=== EXCERPTED TEXT ===

The powerful mix of economic pressures, customer expectations, and new technologies has made the customer service arena a hotbed of activity. To uncover the vendors leading this growing industry, we scrutinized companies in seven categories: computer telephony integration, interactive voice response, workforce management, workforce optimization, quality monitoring, Web self-service, and agent facing/universal desktop suite.


The results are based on a combination of weighted criteria, including revenue and revenue growth (last four completed quarters ended September 30, 2003), market share, customer wins, and reputation for
customer satisfaction.

Computer Telephony Integration
For years organizations have been challenged by the task of throwing technology at their call centers to cut costs, while having to improve customer service efforts. Computer telephony integration (CTI) technology has matured, however, to such a point that a new phenomenon is taking hold: Call centers are being turned into profit centers.

=== RECORD SET ===

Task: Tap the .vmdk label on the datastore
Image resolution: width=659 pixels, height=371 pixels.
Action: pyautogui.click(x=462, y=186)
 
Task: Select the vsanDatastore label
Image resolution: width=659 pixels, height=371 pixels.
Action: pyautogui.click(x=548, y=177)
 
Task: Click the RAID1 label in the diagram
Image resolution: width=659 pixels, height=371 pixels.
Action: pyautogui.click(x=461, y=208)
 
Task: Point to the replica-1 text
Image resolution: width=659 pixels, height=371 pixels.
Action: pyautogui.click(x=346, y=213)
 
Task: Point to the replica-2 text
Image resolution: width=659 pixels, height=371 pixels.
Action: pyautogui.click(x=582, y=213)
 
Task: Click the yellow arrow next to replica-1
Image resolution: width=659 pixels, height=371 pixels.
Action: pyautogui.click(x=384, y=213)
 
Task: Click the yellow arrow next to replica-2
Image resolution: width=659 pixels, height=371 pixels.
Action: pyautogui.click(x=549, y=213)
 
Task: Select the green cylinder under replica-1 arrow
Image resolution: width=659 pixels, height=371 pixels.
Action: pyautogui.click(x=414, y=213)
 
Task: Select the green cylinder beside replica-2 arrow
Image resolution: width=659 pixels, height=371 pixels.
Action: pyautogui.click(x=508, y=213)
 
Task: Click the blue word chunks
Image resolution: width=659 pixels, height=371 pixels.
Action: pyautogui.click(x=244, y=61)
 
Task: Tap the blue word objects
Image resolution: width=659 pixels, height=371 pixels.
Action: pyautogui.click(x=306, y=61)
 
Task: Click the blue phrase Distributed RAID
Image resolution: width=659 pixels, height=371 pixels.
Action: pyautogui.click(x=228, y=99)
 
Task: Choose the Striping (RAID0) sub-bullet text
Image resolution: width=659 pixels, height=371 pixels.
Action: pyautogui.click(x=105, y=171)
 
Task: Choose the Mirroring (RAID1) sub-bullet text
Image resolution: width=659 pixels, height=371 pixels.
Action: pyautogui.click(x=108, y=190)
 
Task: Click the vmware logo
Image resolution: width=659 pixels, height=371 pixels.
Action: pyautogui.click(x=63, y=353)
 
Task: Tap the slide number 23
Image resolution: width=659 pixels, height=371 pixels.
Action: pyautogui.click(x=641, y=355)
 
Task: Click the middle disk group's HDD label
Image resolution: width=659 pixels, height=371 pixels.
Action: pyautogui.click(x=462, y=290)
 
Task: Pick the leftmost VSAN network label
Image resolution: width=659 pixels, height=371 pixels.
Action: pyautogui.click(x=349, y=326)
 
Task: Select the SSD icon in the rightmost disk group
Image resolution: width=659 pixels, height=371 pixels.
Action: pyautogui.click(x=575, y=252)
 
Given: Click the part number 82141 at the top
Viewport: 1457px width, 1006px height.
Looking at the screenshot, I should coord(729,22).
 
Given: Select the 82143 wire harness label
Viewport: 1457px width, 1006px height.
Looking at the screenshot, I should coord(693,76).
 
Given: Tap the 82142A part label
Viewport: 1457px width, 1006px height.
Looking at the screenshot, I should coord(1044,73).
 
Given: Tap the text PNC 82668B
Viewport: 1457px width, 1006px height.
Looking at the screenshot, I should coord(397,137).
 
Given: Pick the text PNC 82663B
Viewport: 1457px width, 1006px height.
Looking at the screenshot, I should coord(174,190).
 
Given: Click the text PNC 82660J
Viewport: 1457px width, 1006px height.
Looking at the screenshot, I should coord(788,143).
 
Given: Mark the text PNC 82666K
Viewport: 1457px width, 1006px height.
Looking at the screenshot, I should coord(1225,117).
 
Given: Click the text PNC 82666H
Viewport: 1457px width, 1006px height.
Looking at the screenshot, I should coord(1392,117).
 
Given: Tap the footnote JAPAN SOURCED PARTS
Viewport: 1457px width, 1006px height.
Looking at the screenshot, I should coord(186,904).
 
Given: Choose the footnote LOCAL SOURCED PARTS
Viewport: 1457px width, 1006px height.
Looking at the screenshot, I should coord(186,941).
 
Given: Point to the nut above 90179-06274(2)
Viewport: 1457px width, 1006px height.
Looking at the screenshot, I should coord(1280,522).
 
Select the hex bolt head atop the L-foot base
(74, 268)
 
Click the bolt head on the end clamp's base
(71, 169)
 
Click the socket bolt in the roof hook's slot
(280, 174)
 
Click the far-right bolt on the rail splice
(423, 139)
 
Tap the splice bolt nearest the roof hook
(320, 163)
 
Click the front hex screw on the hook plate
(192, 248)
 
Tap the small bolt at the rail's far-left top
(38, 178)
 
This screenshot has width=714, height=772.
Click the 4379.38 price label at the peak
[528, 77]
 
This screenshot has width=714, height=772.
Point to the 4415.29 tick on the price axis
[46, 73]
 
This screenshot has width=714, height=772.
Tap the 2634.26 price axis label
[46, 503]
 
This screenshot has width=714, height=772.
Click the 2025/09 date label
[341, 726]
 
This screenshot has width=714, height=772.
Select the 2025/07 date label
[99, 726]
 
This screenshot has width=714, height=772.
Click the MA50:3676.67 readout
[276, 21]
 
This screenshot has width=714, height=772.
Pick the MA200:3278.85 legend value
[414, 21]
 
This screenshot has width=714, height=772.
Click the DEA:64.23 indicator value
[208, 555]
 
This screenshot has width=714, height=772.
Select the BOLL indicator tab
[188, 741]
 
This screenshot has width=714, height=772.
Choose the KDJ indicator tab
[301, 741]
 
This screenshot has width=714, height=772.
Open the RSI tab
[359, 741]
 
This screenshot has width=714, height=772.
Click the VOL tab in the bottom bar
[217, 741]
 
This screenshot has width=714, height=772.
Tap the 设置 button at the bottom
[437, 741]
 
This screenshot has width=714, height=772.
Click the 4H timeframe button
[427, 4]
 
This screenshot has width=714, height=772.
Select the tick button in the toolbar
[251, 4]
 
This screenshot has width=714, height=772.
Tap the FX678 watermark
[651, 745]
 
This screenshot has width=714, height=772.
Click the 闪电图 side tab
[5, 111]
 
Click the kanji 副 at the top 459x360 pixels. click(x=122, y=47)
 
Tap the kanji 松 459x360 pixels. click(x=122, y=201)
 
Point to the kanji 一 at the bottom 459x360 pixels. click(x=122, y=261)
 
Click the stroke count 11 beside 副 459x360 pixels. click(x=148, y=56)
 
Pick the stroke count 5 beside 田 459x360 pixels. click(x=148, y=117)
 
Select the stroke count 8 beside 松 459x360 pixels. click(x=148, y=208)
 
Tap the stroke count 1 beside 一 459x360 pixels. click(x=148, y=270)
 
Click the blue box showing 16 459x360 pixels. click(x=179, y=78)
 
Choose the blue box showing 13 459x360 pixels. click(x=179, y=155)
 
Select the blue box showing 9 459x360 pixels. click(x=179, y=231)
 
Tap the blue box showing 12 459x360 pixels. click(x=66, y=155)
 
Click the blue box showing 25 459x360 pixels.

===

→ **GIVEN REQUEST**
Write the next part of the article on customer service technology vendors above, continuing after its last sentence.

→ **EXERCISE ANSWER**
Here's how it works: CTI immediately identifies incoming calls by matching telephone numbers against a customer database. By recognizing which account the telephone number is associated with, the system can determine the priority level of the call and process it accordingly--either through a live agent, recorded voice, or touch-tone capabilities. If the call still needs to be escalated to a live agent after having gone through the touch-tone IVR or the automated customer service system, the CTI systems can forward the caller to the appropriate agent and populate that agent's computer screen with the customer's record--all before the agent says hello. With customer information at the ready, agents can use this information to not only provide customer support, but also to cross-sell and upsell to customers. As a result, CTI has never before been more important to call center managers and executives.

The idea of turning call centers into profit centers is slowly catching on--albeit more slowly than CTI vendors would like, as the leaders experienced negative revenue growth over the past year. However, analysts are hoping for an upswing. Frost & Sullivan expects the total CTI market to grow from $418.4 million in 2002 at a 6 percent annual compounded growth rate until 2007.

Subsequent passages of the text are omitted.